The development plan and scheduling for the two extreme cases are approached from a relatively conservative viewpoint.
The drilling time required for a well is estimated based on local Russian experience with time added to account for mechanical breakdowns, lack of supplies, etc. In western Siberia, Russians report a deviated 2,700 m TVD (2,950 m NO) well requires about 15 days to drill, core, log, and system test.
Most wells are directionally drilled from pads. After a pad is fully developed (eight to 12 wells), the rig is moved to the next pad.
Rig moves between wells on the same pad require less than one day. Moves between pads require three to four weeks. Using these times as a guide, a development drilling schedule is created.
The time required for building infrastructure (such as interfield and intrafield roads, pipelines, oil and water processing facilities, power lines, and housing) typically is less than the time required for development drilling and completion of all wells in the field; therefore, the critical path to first production is controlled by drilling and completion rather than infrastructure.
Any time required to mobilize western equipment and supplies to the field before drilling begins must be incorporated into the development time estimates. Most of the fields we have reviewed in Siberia are not near existing roads. Transportation of heavy equipment and supplies to fields must occur in winter when rivers and wet lands are frozen.
During summer months, transportation is mainly with aircraft. Optimizing the delivery of equipment and supplies has a major impact on the development schedule, and the economics.
The more proximal a field is to existing cities, supplies, roads, railways, pipelines, airports, and rivers, the sooner it may go on production. For remote fields, it generally is assumed all wells are drilled before production begins. If a "temporary" pipeline can be laid and made operational early in a field's development, project economics will be improved because of oil sales acceleration.
ECONOMIC ANALYSIS
COSTS
Cost estimates for development and operation of oil fields in Siberia are a moving target due to the changing tax laws, import restrictions, duties, and inflation.

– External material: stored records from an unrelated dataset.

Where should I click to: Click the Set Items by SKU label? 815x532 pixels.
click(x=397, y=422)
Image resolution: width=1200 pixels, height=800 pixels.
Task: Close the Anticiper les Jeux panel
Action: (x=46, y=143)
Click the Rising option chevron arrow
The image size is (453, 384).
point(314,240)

For evaluation purposes we use Western exploration, development, and operating costs to calculate the economics of a field. Typically Russian costs are less than Western costs, so economics will improve if a ruble contribution is included.
The following are guidelines we use for estimating costs in western Siberia; depending upon field and development constraints, costs are adjusted accordingly.
- Drilling cost: Dry hole costs range from $700,000 to $1.1 million for a 2,700 m (MD) deviated well with a 2,500 ft departure.
- Completion cost: Costs range from $250,000-350,000/well. Completion cost varies depending upon whether wells are completed with sucker rod pumps or electric submersible pumps. Most wells are placed on sucker rod pumps early in their lives. About 20'/o of Siberia wells are high volume and use electric submersible pumps.
- Intrafield and interfield roads: Costs are estimated at $75,000/mile.
- Pipelines: Intrafield and interfield costs are estimated based upon U.S. average costs and range from $40,000-200,000/mile, depending upon size and terrane.
- Camps and housing: All housing is assumed to be portable camps that are moved from pad to pad with the drilling and completion rigs.
- Western staff: Western personnel are maintained at a minimal number and are in supervisory positions. For start-up, additional Western staff are budgeted for training and equipment operation. After about one year, the number is decreased.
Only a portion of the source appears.